> _Your objective_
Return, word for word, the portion of the restaurant inspection passage below that runs from "This left a" to "the five boroughs.".

[BEGIN Supplied text]

I began by whittling down the dataset to include only inspections that took place this year. Then I removed all inspections that didn’t have a borough field filled out (Bronx, Manhattan, Queens, Brooklyn, or Staten Island), as well as removing all rows with anything other than A, B, or C in the field for letter grade. Finally, I filtered out all but the most recent inspection for each establishment — so if a particular diner, for example, was inspected more times due to its uncleanliness (this is official policy), I only included the last one.

This left a final count of 22,105 restaurant inspections in 2014 alone — only the last one conducted for each establishment, and only for inspections resulting in a letter grade of A, B, or C and associated with one of the five boroughs.

[END Supplied text]
[BEGIN Data shown]

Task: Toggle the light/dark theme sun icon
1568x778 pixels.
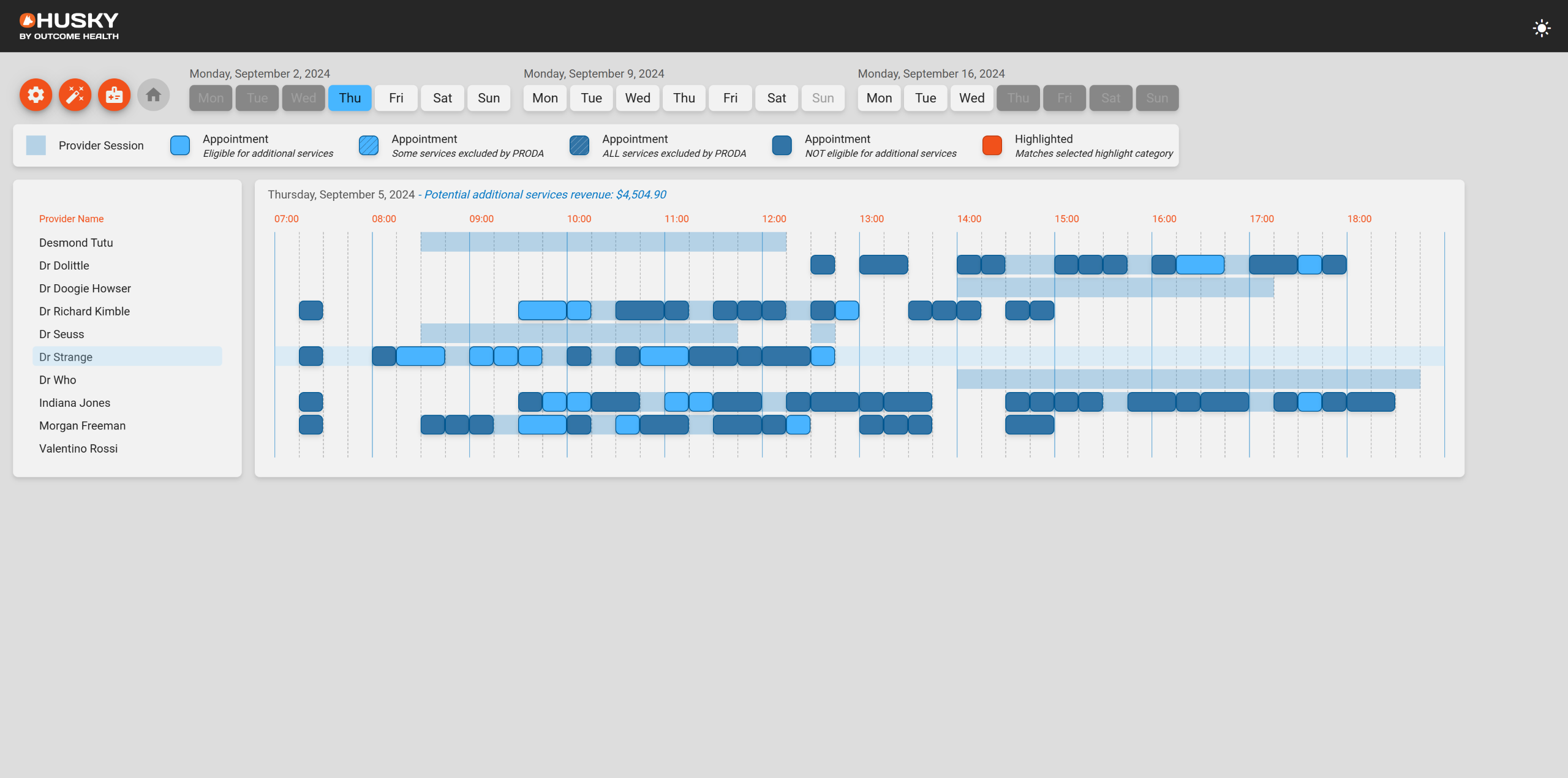Action: [x=1541, y=28]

[END Data shown]

> _Worked answer_
This left a final count of 22,105 restaurant inspections in 2014 alone — only the last one conducted for each establishment, and only for inspections resulting in a letter grade of A, B, or C and associated with one of the five boroughs.